Таким образом, вне зависимости от того, господствовала ли вообще где-либо такая традиция, докса «сообщества», в рамках которого соблюдение кодов, норм и ценностей оказывается самоочевидным и натурализованным, более неприменима к глобализированному и урбанизированному миру. Это не значит, что докса в нем отсутствует; многие категории, виды неравенства и формы флексибилизации, приватизации и неолиберализации определенно не ставятся под сомнение и предстают занимающими гегемонную позицию. Однако я полагаю, что в поле наших социальных идентификаций, в каждом отдельном рассмотренном нами реляционном контексте эти доксические отношения действительно стали менее значимы.

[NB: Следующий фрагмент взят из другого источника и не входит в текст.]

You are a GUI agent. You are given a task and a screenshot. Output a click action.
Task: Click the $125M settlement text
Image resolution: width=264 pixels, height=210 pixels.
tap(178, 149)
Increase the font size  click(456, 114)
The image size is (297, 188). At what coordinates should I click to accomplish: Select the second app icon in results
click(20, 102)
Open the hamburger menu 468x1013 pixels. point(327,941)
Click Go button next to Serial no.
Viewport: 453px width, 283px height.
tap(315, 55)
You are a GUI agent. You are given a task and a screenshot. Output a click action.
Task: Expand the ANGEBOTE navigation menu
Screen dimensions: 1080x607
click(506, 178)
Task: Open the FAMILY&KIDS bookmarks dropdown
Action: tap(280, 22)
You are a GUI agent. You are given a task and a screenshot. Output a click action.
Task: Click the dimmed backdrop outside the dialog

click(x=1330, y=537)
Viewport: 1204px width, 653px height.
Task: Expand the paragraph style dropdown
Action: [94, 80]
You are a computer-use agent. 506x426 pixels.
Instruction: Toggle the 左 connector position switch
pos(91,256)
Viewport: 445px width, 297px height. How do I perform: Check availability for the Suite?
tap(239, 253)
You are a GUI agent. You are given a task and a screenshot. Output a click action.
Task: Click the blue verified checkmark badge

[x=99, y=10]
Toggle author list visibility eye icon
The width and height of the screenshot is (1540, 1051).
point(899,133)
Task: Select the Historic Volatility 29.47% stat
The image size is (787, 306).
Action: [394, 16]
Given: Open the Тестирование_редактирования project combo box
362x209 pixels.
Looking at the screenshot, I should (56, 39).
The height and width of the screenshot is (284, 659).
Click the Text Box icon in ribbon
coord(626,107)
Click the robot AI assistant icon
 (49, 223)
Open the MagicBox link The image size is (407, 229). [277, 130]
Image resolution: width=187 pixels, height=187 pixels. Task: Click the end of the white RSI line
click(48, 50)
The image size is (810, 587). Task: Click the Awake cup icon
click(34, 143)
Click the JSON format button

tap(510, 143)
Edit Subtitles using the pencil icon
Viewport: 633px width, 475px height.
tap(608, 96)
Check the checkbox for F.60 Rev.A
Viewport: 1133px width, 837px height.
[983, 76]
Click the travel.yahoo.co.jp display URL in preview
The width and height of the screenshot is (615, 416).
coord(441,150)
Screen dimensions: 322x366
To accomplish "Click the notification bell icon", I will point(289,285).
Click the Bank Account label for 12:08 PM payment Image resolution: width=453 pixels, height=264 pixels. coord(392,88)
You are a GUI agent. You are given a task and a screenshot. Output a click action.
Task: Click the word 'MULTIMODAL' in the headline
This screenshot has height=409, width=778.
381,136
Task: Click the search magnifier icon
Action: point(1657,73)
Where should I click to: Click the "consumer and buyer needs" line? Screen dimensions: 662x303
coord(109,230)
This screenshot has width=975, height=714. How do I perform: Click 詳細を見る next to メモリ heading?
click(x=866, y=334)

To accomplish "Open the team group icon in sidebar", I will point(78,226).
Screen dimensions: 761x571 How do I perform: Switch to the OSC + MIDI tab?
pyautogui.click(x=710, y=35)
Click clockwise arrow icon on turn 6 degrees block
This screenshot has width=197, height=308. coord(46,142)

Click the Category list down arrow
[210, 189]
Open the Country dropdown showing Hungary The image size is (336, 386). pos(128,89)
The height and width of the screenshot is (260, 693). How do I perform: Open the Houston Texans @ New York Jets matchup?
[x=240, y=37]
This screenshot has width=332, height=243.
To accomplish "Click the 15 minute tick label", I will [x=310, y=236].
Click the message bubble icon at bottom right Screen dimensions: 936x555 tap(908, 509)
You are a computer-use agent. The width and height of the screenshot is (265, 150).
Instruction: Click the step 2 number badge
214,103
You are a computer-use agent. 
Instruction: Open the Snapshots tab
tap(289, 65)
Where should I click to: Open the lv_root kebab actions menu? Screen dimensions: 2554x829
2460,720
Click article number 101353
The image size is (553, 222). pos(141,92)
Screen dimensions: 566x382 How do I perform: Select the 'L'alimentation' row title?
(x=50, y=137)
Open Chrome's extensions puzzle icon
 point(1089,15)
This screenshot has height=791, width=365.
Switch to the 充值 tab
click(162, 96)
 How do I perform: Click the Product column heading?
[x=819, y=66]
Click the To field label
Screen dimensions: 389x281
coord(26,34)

Как отмечает Гидденс, в эпоху позднего модерна
самоидентичность формирует для нас траекторию, проходящую через различные институциональные окружения модерна над той durée [длительностью – фр.], которая привычно именуется «жизненным циклом»… Каждый из нас не только «обладает» биографией, но и проживает биографию, сознательно организованную с точки зрения потоков социальной и психологической информации о возможных образах жизни. Модерн представляет собой посттрадиционный порядок, в котором на вопрос «Как я буду жить?» приходится отвечать в ежедневных решениях о том, как себя вести, что на себя надеть и что поесть – наряду со многими другими вещами, а заодно этот вопрос приходится интерпретировать в рамках темпорального развертывания самоидентичности (Giddens 1991: 14).